For years China's top officials have touted their ambitious policy priority to wean the world's second-largest economy off high levels of debt, but there is not much to show for it.
On the contrary, a Reuters analysis shows the debt pile at Chinese firms has been climbing in that time, with levels at the end of September growing at the fastest pace in four years.
The build-up has continued even as policymakers roll out a series of measures to end the explosive growth of debt, including persuading state firms and local governments to prune borrowing and tighter rules and monitoring of banks' short-term borrowing.
By some estimates, China's overall debt is now as much as three times the size of its economy.
Without a comprehensive strategy to tackle the overhang, there is a growing risk China will have a banking crisis or sharply slower growth or both, the International Monetary Fund said last year.
China's central bank governor, Zhou Xiaochuan, made global headlines with a warning last month of the risks of a "Minsky moment", referring to a sudden collapse in asset prices after long periods of growth, sparked by debt or currency pressures.
On the sidelines of a key, twice-a-decade Communist Party Congress in October, Zhou referred to relatively high corporate debt and the fast pace of growth in household lending.

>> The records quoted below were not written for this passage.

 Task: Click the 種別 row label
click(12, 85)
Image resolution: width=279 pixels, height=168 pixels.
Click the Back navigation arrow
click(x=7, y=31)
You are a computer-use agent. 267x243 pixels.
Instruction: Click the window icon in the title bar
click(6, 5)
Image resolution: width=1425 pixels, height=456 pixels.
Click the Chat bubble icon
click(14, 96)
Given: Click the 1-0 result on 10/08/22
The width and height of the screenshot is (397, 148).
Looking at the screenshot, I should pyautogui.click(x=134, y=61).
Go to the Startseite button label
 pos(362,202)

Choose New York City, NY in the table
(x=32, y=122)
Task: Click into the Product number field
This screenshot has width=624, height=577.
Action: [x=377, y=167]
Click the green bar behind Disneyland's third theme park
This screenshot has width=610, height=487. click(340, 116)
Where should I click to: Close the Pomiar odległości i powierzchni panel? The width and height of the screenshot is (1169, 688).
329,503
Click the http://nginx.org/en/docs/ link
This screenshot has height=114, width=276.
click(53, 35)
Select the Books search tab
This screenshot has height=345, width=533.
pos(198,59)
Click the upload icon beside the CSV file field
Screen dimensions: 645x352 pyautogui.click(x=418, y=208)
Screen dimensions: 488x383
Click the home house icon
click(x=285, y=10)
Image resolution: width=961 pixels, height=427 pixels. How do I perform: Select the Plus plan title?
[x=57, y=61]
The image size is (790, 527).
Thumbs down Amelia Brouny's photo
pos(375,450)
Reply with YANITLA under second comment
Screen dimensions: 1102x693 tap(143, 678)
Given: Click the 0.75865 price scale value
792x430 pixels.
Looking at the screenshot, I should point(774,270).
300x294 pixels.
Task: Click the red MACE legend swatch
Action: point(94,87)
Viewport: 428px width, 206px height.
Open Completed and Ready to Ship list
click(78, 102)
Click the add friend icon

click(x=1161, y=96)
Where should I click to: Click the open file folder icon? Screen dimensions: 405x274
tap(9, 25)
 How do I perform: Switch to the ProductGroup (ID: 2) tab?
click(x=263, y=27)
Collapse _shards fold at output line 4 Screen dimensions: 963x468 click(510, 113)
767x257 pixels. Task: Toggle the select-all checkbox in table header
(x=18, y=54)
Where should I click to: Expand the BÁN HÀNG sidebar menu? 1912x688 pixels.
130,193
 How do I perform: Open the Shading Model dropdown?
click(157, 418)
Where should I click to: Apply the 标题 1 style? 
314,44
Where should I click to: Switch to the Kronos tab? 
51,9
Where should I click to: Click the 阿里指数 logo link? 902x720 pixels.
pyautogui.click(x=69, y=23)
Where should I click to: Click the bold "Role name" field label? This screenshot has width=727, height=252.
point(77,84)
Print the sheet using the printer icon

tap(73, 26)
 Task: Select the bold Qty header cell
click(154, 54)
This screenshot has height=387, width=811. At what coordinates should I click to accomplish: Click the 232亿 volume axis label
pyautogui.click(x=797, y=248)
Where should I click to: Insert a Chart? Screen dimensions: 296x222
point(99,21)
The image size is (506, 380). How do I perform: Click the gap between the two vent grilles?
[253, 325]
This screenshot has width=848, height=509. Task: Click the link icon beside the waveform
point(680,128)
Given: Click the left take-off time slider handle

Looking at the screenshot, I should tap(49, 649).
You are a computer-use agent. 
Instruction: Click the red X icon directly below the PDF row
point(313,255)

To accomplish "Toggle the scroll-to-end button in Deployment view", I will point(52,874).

While also pledging to fend off such risks, Zhou has acknowledged it will take some time to bring debt down to more manageable levels.
Reuters analysis of 2,146 China listed firms showed their total debt at the end of September jumped 23 percent from a year ago, the highest pace of growth since 2013. The analysis covered three-fifths of the country's listed firms, but excluded financials, which have seen the brunt of government de-risking and deleveraging efforts so far.
The analysis revealed that debt in the real estate sector multiplied the most over last five years, followed by industrials.